Männer sind viel einfallsloser, als sie glauben. Anders kann ich es mir nicht erklären, dass sie immer wieder Alice Schwarzer aus dem Hut ziehen, um die Wortbeiträge von Frauen zu diskreditieren. Ich erlebe das sehr oft: Egal, ob ich einen „Witz“ sexistisch nenne oder auf eine Ungleichbehandlung hinweise. Ob im Stadion oder in den Kommentarspalten deutscher Tageszeitungen: irgendeiner kommt immer mit dem Schwarzer-Vergleich. „Ist ja gut, Frau Schwarzer“ oder „Alice Schwarzer lässt grüßen“, besonders kreativ sind die Herren leider nicht. Das allein ist natürlich keinen Blogartikel wert, mir geht es um etwas anderes.
Alice Scharzers Feminismus ist nicht meiner
Mal davon abgesehen, dass die Männer, die nur eine einzige Feministin kennen, offensichtlich unter einem Stein leben, stört mich der Vergleich vor allem deshalb, weil der Feminismus von Alice Schwarzer nicht meiner ist.
Eins vorweg: ich habe nicht vor, mich an Alice Schwarzer abzuarbeiten. Das haben dankenswerterweise andere schon getan, bspw. Margarete Stokowski oder Laura Lucas in den Übermedien. Ich habe nur einen Aufhänger gebraucht, um ins Thema Intersektionalität einzusteigen. Alice Schwarzer und ihren Mitstreiter*innen (sogenannte „Zweite-Welle-Feministinnen“) wird vorgeworfen, sich inhaltlich auf Sexismus und Misogynie zu beschränken. Ihr Feminismus ist sowohl von der Verengung des Blickfelds auf die Kategorie Geschlecht geprägt als auch von der fehlenden Reflexion der eigenen Privilegien.
Die Diskriminierung von Frauen ist oft mehrdimensional
Intersektionaler Feminismus möchte über die Überwindung sexistischer Diskriminierung hinaus gehen.
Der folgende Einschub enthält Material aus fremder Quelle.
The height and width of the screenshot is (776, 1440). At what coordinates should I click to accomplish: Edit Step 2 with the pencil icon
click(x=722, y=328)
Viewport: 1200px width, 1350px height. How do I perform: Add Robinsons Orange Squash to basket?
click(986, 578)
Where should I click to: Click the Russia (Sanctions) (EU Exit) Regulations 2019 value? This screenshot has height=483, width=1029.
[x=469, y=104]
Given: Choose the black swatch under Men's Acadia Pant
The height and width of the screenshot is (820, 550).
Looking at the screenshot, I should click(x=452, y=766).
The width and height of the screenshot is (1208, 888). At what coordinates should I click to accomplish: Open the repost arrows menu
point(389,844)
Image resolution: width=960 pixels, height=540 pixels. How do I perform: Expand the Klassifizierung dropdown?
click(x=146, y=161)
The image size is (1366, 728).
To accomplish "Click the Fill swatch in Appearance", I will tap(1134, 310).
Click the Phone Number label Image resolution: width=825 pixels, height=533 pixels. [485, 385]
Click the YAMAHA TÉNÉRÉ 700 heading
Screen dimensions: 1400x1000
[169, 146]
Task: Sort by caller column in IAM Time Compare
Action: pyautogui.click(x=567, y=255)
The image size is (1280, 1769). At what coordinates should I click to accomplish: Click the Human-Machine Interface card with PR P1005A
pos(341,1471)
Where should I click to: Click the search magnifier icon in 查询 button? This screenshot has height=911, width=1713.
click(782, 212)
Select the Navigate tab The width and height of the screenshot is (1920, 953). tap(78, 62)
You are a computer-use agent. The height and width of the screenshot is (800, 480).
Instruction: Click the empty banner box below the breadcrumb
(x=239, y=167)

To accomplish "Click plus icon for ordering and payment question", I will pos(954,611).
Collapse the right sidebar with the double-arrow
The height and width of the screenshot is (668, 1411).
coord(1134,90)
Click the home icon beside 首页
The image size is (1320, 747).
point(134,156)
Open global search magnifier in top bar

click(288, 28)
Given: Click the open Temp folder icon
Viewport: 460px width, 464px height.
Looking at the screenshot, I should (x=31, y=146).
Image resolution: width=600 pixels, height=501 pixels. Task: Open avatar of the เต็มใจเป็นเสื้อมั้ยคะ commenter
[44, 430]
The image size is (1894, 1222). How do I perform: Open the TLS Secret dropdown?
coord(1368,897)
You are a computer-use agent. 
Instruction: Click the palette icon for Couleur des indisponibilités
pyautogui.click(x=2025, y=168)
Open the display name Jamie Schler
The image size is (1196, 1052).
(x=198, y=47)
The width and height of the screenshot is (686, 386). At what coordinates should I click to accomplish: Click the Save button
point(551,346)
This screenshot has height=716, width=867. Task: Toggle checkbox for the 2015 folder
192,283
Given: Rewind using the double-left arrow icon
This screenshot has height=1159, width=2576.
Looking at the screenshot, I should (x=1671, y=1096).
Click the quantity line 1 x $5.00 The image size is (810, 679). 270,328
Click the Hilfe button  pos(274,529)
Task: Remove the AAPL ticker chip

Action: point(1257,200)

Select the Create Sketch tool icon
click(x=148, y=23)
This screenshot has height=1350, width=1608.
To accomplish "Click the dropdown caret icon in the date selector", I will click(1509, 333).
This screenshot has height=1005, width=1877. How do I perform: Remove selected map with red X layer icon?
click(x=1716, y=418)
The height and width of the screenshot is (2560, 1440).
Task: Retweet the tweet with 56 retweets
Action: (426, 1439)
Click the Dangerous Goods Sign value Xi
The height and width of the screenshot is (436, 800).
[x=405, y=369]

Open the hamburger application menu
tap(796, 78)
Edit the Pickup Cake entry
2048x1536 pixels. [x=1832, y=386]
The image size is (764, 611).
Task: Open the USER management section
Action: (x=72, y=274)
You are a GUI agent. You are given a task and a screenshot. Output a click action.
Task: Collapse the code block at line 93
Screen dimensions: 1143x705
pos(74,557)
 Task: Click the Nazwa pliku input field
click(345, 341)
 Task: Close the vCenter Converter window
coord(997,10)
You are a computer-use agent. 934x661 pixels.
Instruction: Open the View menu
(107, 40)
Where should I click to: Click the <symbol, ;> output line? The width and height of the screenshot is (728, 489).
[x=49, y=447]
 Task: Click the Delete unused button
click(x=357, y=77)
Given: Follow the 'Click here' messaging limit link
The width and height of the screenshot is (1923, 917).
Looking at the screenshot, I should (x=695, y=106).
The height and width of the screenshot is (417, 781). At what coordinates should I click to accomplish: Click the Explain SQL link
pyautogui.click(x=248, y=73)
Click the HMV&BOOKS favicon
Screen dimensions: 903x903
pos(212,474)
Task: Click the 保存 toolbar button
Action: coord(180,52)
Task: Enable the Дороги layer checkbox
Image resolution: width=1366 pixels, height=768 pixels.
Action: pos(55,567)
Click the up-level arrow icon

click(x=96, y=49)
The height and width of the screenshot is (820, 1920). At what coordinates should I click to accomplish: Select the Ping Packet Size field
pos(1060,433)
Denn wenn wir uns nur dieser einen Kategorie widmen, greifen wir zu kurz und werden scheitern.
Die Benachteiligung von Frauen ist selten eindimensional. So wird eine Frau möglicherweise aufgrund ihres Geschlechts diskriminiert, aber auch aufgrund ihrer ethnischen Zugehörigkeit, ihrer Sexualität, ihrer Behinderung, ihrer Religion, ihrer Körperform, ihres Alters, ihrer finanziellen Möglichkeiten oder ihres Bildungsabschlusses. Die Diskriminierungen überschneiden sich, lassen sich nicht trennscharf auseinanderhalten. Es reicht daher nicht aus, nur die Gleichstellung von Frauen und Männern zu fordern.
Weiße Frauen sind privilegiert
Der zweite wesentliche Aspekt des intersektionalen Feminismus ist die Selbstreflektion. Nur wenn ich meine eigene Position kenne und mir meiner persönlichen Privilegien bewusst bin, kann ich zur Überwindung von Ungerechtigkeit beitragen. Als weiße, normalgewichtige Frau, die kein Kopftuch trägt und keine Behinderung hat, ist es für mich ein Privileg, zum Fußball gehen zu können und (von sexistischen Sprüchen abgesehen) weitgehend unbehelligt teilnehmen zu können. Es reicht mir aber nicht, nur darauf zu drängen, dass ich diskriminierungsfrei Fußball gucken kann. Ich will das auch für die behinderte Muslima oder die fette Transfrau.
Feministin sein ist kein Persilschein
Feministin sein heißt für mich auch, mich ständig selbst zu hinterfragen. Denn nur weil ich eine Frau bin, bedeutet das nicht, frei von misogynen Denkmustern zu sein. Ich bin genauso im Patriarchat sozialisiert wie alle anderen. Ebenso wenig kann ich mich generell von Rassismus, Ableismus, Homo- und Transphobie, Antisemitismus, Altersfeindlichkeit, Lookismus und Klassismus freisprechen. „Sich zum Feminismus zu bekennen ist kein Persilschein, der einen plötzlich mit einer gehobenen Moral ausstattet“, schrieb Martha Martens 2013 im Missy Magazin. Für mich ist dieser Satz Richtschnur und Mahnung zugleich.
Der letzte Absatz ist echt wie so ein Mantra.
Ja, da hast Du recht. Ich muss es mir immer wieder sagen.